Representatives from five of the merchant owners of MCX emphasized these priorities during a panel discussion Monday at the National Retail Federation's annual convention, ongoing this week in New York.
"We're open to partnering and playing with the existing networks, but not under the existing rule base," said Jamie Henry, senior payment director of Wal-Mart Stores Inc. "The existing rules that are in place for card-based payments are not going to be acceptable for mobile-based payments."
During the session, MCX executive Dodd Roberts detailed that the MCX wallet will be a cloud-based system that relies on bar codes for consumers to conduct transactions, an echo of comments he made during an earlier session at the convention.
But for the merchant owners of MCX, more important than the how is the why behind their collaboration with peers from other retail sectors—and in some cases, their direct competitors—to deploy a mobile wallet they expect will gain ubiquity by the sheer number of merchants locations expected to support the wallet.
"We wanted to protect and control our own customer data," said Kate Jaspon, vice president, corporate controller and treasurer of Dunkin Brands, the parent company of Dunkin' Donuts and Baskin Robbins "We wanted to be certain that what our customers were doing was not shared with our competitors."
In addition to controlling transaction data, merchants want to control the costs of mobile payments. The panel emphasized that MCX is not trying to create an alternative payments network to legacy credit card and debit systems and wants to work with existing networks.
However, the MCX merchants emphasized that the current initiatives, such as the Google and Isis mobile wallets, don't appeal to them. The concern is that the consumer transaction data that can be gleaned from these wallets will be used against the retailers who accept them.
With MCX, merchants would get more control over how data is collected and used, said John Manna, vice president and operational controller at home improvement retailer Lowe's Companies.
"What would those other wallets be doing with that data if they were the ones collecting it?
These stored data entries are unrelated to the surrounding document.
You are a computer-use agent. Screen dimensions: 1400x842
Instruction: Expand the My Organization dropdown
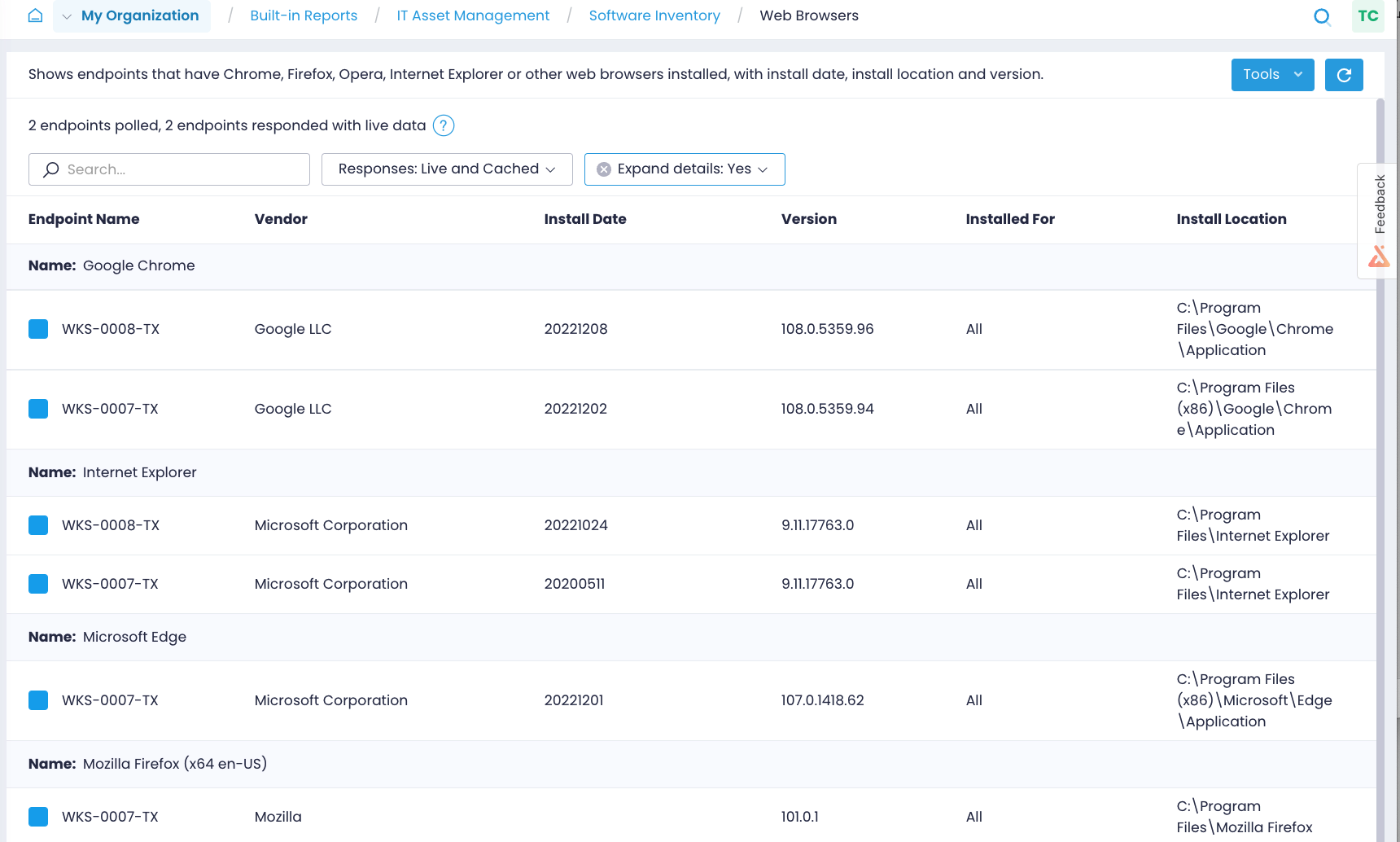click(66, 15)
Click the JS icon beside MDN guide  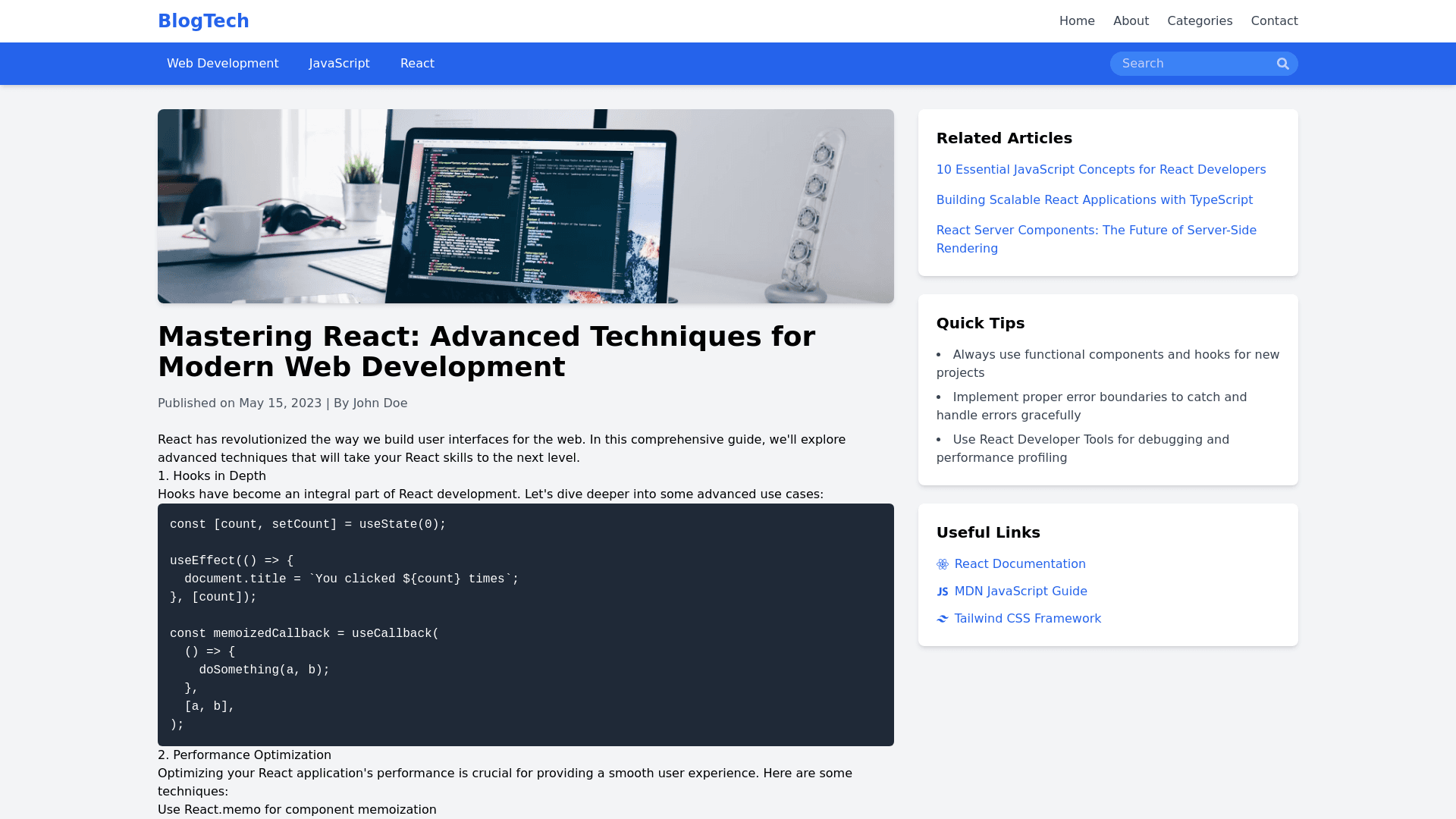tap(943, 592)

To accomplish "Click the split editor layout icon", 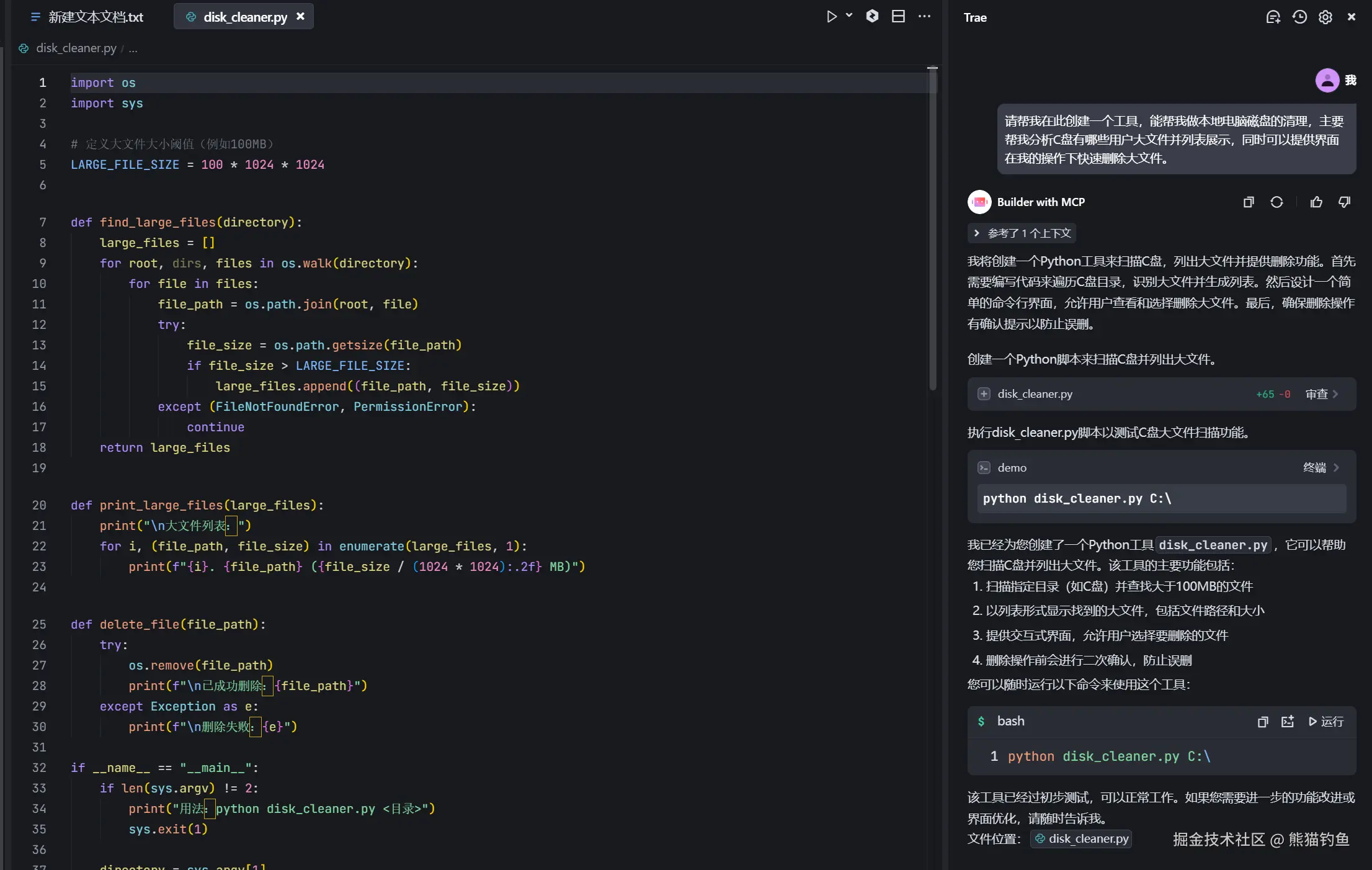I will (x=898, y=17).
Would they be using it or selling it?" Manna asked. "Would they use it to steer consumers to competing stores? The control and ownership of the data is really important to all of us retailers."
Roberts cautioned the audience of retailers about the nuances of how transaction data is used among the myriad mobile payments options coming to market. "If you're a merchant in this room and you're thinking about getting into mobile, with an MCX solution, your data is your data. Period."
To control costs, merchants must limit the number of mobile wallets they deploy. By collaborating on MCX, merchants are looking to provide a consistent experience for consumers to gain critical mass for the wallet and limit the complexities of accepting multiple wallets.
"Trying to get a POS project through at any merchant practically takes an act of God," Walmart's Henry said. "So to make a business case for five or six payments systems is just not going to work."
"We don't want our point of sale to look like the side of a NASCAR racecar, covered in logos for a variety of different payment providers," he added. "That level of complexity is not palatable for our environment."
Jaspon echoed the sentiment. "The fear of adding another layer of cost on with mobile was enough to get us to step up to the table," she said.
Also represented on the panel were executives from Gap and Wawa. Shelley Bransten Perelmuter, Gap's vice president of customer relationship management, said it was important for the clothing retailer to get an early seat at the table and ensure it had an equal voice in the initiative.
"We wondered, is this going to be the Walmart and Target show? And what say will other retailers have [that are] coming in? It's been surprising how collaborative it's been," she said. "Given what's at stake for all of us retailers, the value of the data, the value of the seamless experience is so important and that's driving the collaboration."
While the first iteration of the MCX mobile wallet will rely on bar code technology, the initiative will also be designed with flexibility in mind and the ability to adopt other new technologies as demands require.
"We believe that consumer confusion will impact the speed at which mobile is adopted on a wide basis," said Jay Culotta, treasurer of the grocer Wawa. "Making this simpler will help with broad adoption and help us implement in our stores."
"We'll get a solution through MCX with the ability to adapt the technology as appropriate, without forcing any technology unnecessarily," added Walmart's Henry. "Consumers won't have to upgrade their hardware and merchants won't have to upgrade their hardware at the point of sale."